**Reading passage**
The necessity to cultivate environmental and social sustainability in the cocoa and chocolate industry is justified by numerous negative factors affecting the sphere. Thus, pests and specific diseases threaten cocoa production globally (Armengot et al., 2020). For instance, the black rod is one of the most common issues resulting in the estimated 450,000 tones of world production loss (“Pests and diseases of cocoa,” n.d.). Another problem is that any attempt to grow cocoa trees in other areas results in massive pests’ attacks on this plant (“Pests and diseases of cocoa,” n.d.). Aging is another critical aspect as it leads to the growing number of low-producing trees, while new ones do not grow (Whinney, n.d.). In such a way, the industry might become deprived of the cocoa beans needed for production.

**Information supplied**

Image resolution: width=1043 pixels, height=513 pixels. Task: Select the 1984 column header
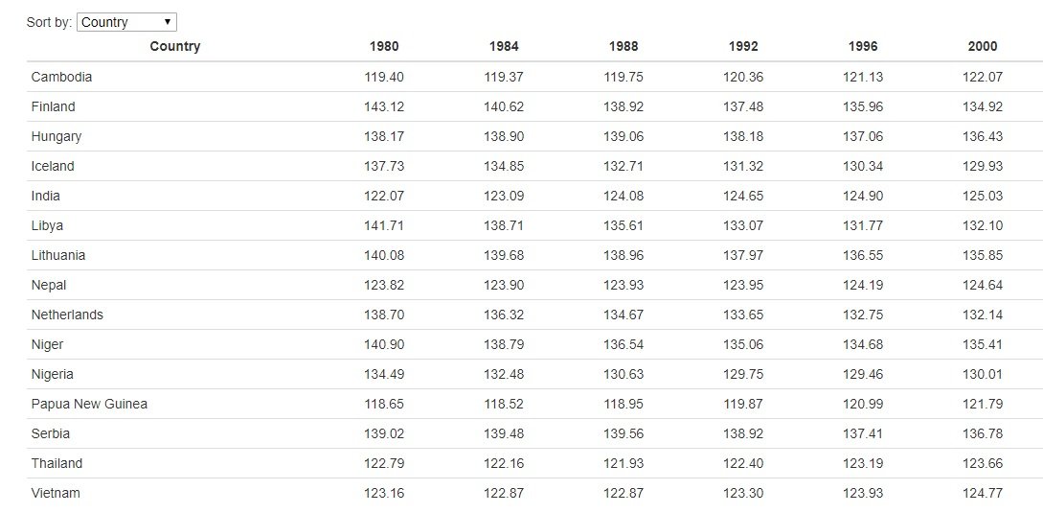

--

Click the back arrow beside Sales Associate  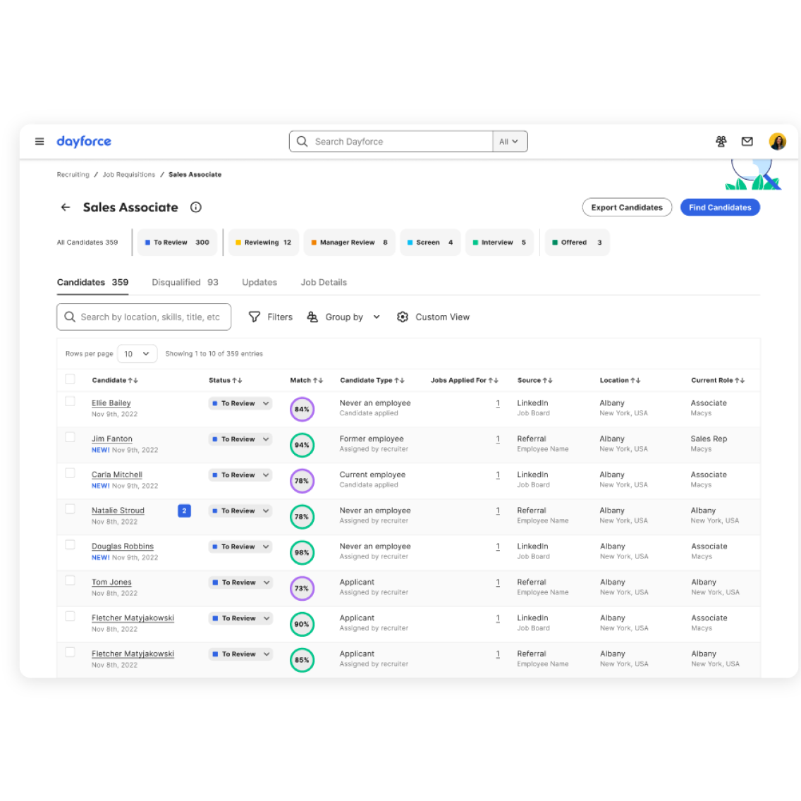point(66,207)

* * *

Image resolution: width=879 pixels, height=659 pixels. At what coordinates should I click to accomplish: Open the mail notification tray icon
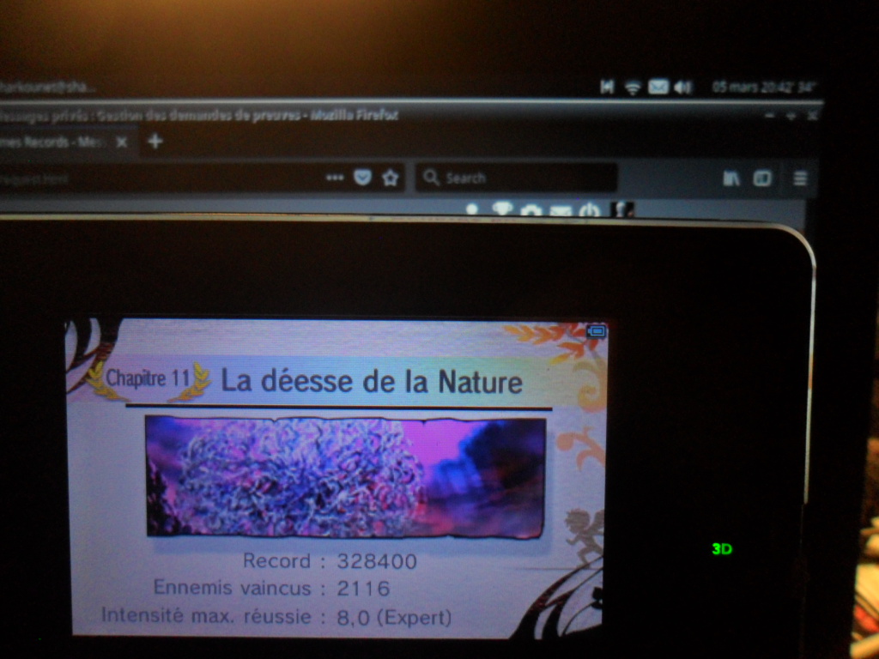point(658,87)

**Exercise details**
Return the portion of the cocoa sustainability passage above that starts with "The necessity to" and goes on through "needed for production.", copied word for word.

**Written response**
The necessity to cultivate environmental and social sustainability in the cocoa and chocolate industry is justified by numerous negative factors affecting the sphere. Thus, pests and specific diseases threaten cocoa production globally (Armengot et al., 2020). For instance, the black rod is one of the most common issues resulting in the estimated 450,000 tones of world production loss (“Pests and diseases of cocoa,” n.d.). Another problem is that any attempt to grow cocoa trees in other areas results in massive pests’ attacks on this plant (“Pests and diseases of cocoa,” n.d.). Aging is another critical aspect as it leads to the growing number of low-producing trees, while new ones do not grow (Whinney, n.d.). In such a way, the industry might become deprived of the cocoa beans needed for production.